* [What you will do]:
Please continue the article on Kristen Kelsay's first season as Michigan State's women's volleyball coach, picking up right after its final sentence.
** Start Source text **
In her first season as head women’s volleyball coach at Michigan State University, Kristen Kelsay is focused on creating the sense of a “Spartan family.”

“How being a Spartan is about being something bigger than yourself,” said Kelsay, of Wheaton.

She’s well-versed in all things Spartan — a 2010 graduate of St. Francis High School, the Spartans, and a setter on the Michigan State women’s team from 2010-13.

A fine example of family came in Kelsay’s first match, when her own family came to Michigan State’s Breslin Center on Aug. 30 to watch the Spartans sweep Merrimack in three games.

“It was really special to have them by my side,” said Kelsay, now 4-0 entering Monday’s match at Western Michigan.

Her father, retired Addison Trail coach and school psychologist Bruce Kelsay, said that since his daughter was hired last Dec. 22 as Michigan State’s eighth women’s volleyball coach, wherever she goes on the East Lansing campus, people welcome her “home.”

Kristen Kelsay was a two-time Michigan State co-captain, a two-time Big Ten Conference Sportsmanship Award winner and three-time Big Ten Distinguished Scholar who ranks fourth in program history in sets played and seventh in assists.

After she graduated with a bachelor’s degree, also in psychology, she stayed on campus as a graduate assistant, then as a four-year assistant to her own coach at MSU, Cathy George, now with the Grand Rapids Rise professional women’s team. Coaching positions at Northwestern and Minnesota followed.
** End Source text **
** Start Supplied material **
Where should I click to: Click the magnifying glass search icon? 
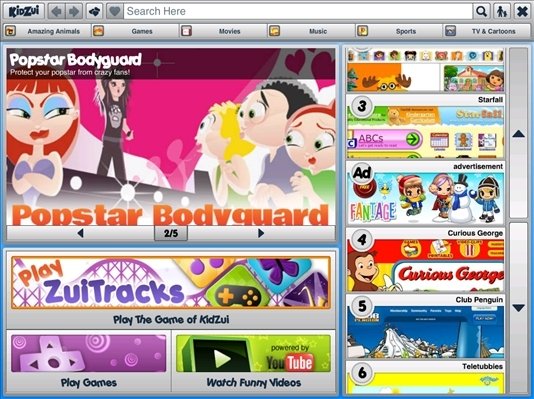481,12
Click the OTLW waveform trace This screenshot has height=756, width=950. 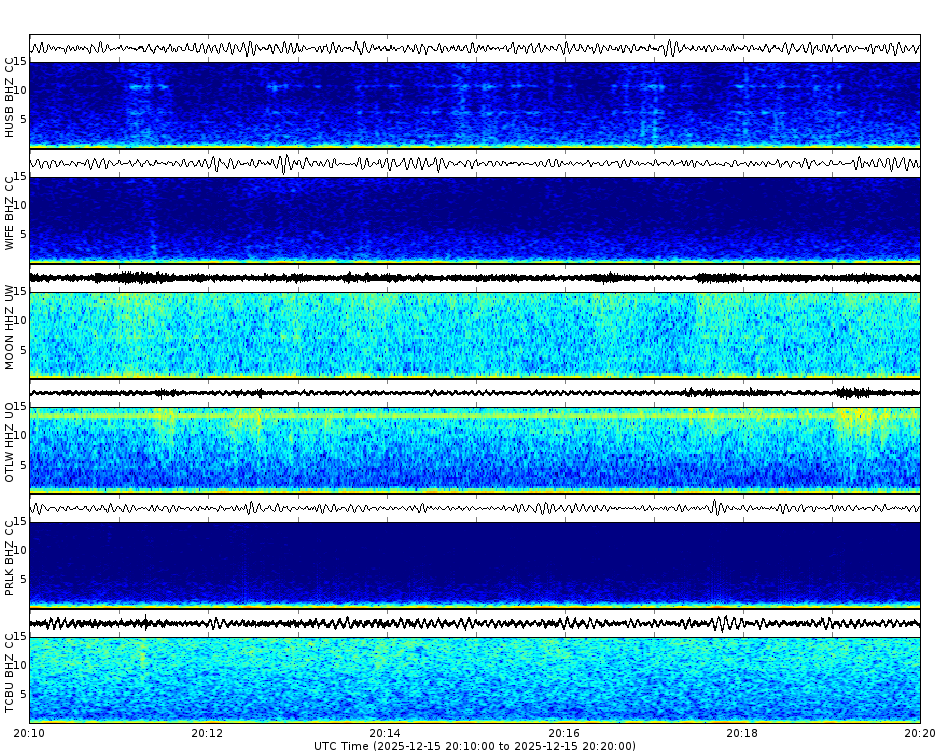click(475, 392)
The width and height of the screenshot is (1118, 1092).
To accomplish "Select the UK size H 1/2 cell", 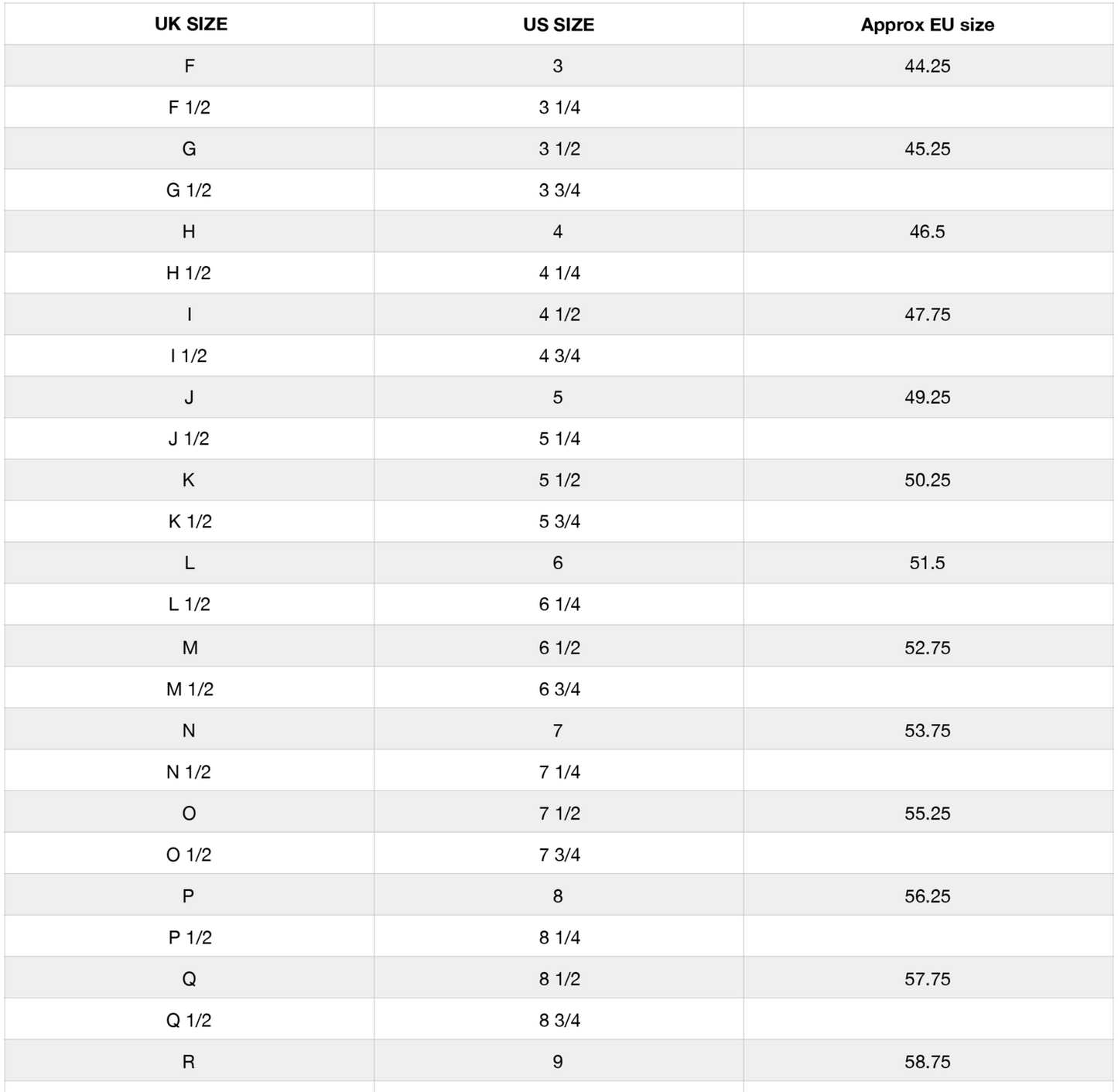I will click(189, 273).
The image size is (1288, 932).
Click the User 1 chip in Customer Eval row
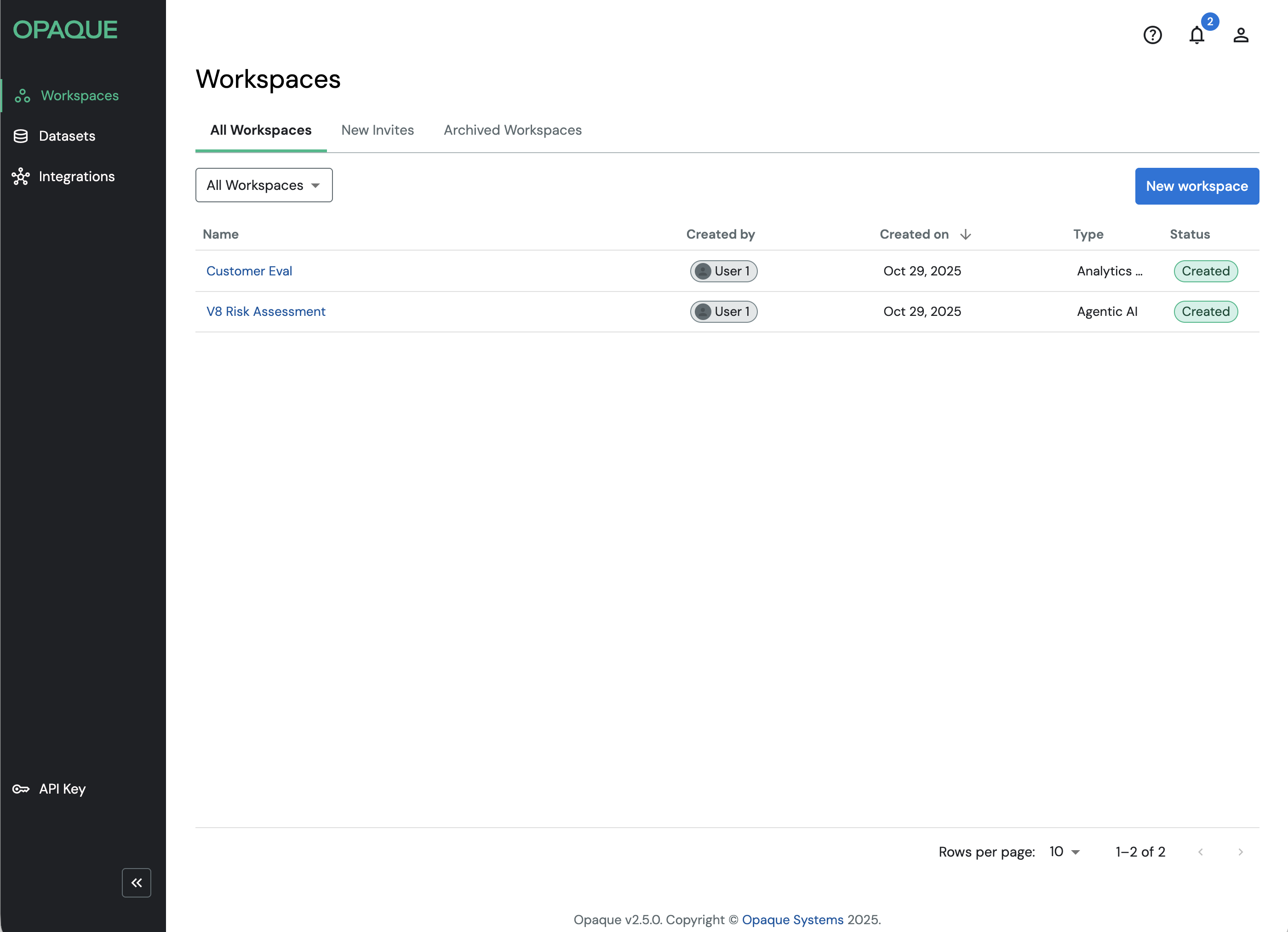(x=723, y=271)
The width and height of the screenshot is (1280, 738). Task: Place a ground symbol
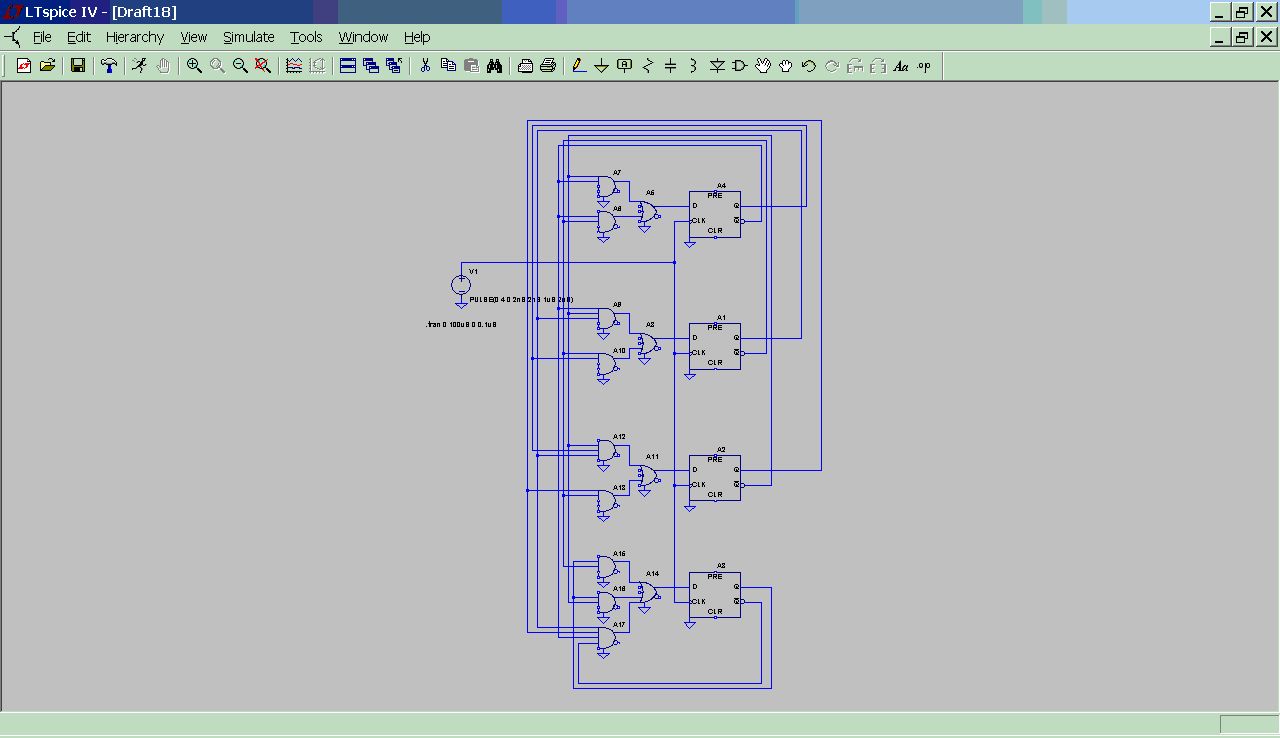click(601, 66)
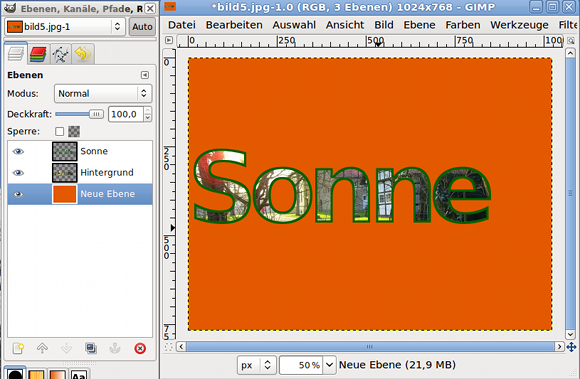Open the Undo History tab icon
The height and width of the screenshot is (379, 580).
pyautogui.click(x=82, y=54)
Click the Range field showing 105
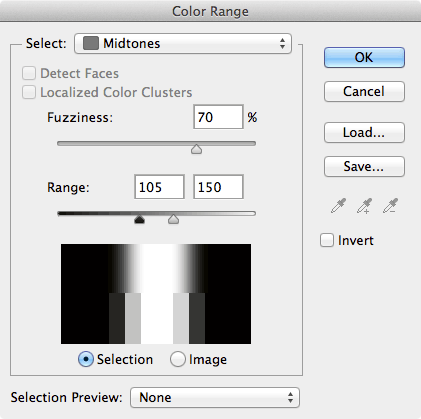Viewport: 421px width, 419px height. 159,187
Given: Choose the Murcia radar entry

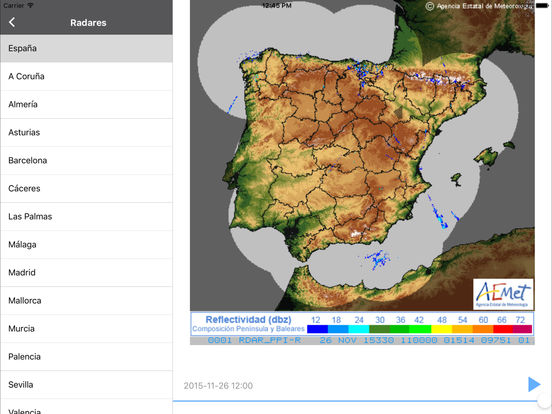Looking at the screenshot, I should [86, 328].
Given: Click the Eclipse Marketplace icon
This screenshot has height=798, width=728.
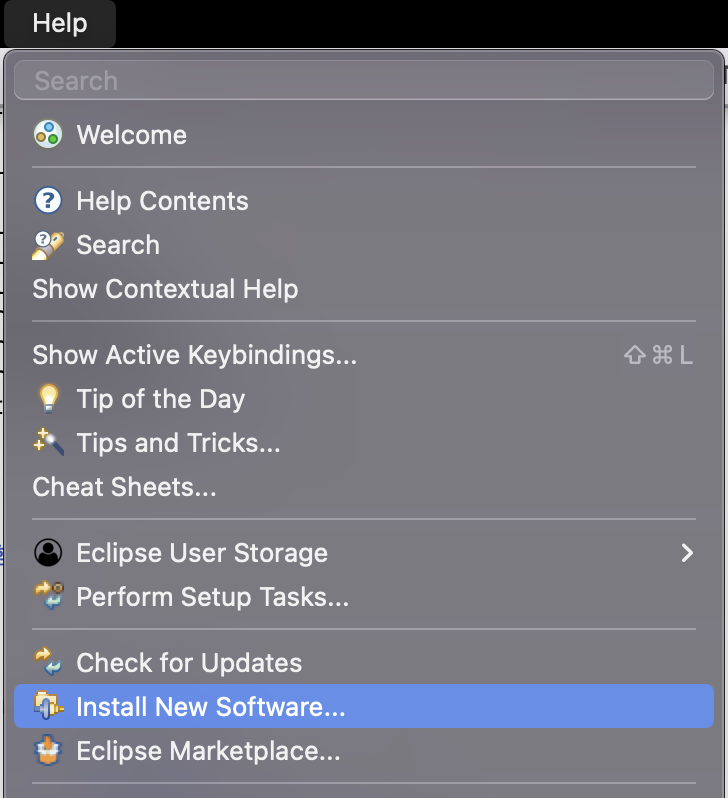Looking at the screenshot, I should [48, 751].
** End Supplied material **
* [Task response]:
The day after Michigan State parted ways with coach Leah Johnson last Dec. 16, athletic director Alan Haller called Kelsay to ask if she’d be interested in the job. A no-brainer for Kelsay, she was announced as the Spartans’ new head coach on Dec. 22.

“There’s a piece of my heart that’s always been in East Lansing ever since I left,” she said. “So to be back home with these people who love and care about me and love and care about Spartan volleyball has been just surreal in ways, and a really unique journey for a first-time head coach.

“I’m very blessed, honestly, to be at a place in this first role as head coach with so many people who know and support me and where the program is going. So I think Saturday night (Aug. 30) was just such a culmination of that, over the last eight months, to get to that moment,” she said.

With a roster that includes junior libero Lia Schneider (St. Charles East) and sophomore middle blocker Breccan Scheck (Glenbard West), Kelsey and her three first-year Michigan State assistants are building a foundation based on core team values such as daily improvement and representing Spartans volleyball with class on and off the court.

“Our program values reflect the goal of having these young people graduate ready to take on the next chapter of their life as well as be better, high-level, elite-level players,” Kelsay said.

She’s been surrounded by positive athletic role models her entire life. Her mother, Mary, taught psychology and coached at Addison Trail High School, where she met Bruce Kelsay.

Younger sisters McKenna and Nikki both were athletes. McKenna has coached track and field and volleyball at Batavia High School. Nikki, the youngest, coached lacrosse at Glenbrook South before returning to postgraduate studies.

In addition to her own family, Kristen Kelsay feels like she was partially raised by former St. Francis head coach Peg Kopec, as well as by Michigan State’s George, who attended Kelsay’s first game.

“A lot of our program values are ingrained in helping develop strong, young, independent women, because that’s what they did for me,” Kelsay said.

Kopec will take pride in the Sept. 27 match between Michigan and Michigan State at the Breslin Center. Another St. Francis star she coached, Erin Virtue, is in her third season as the Wolverines head coach.

“Peg’s going to have two Big Ten head coaches as alumni of her program who are now leading strong women and trying to be like her,” Kelsay said.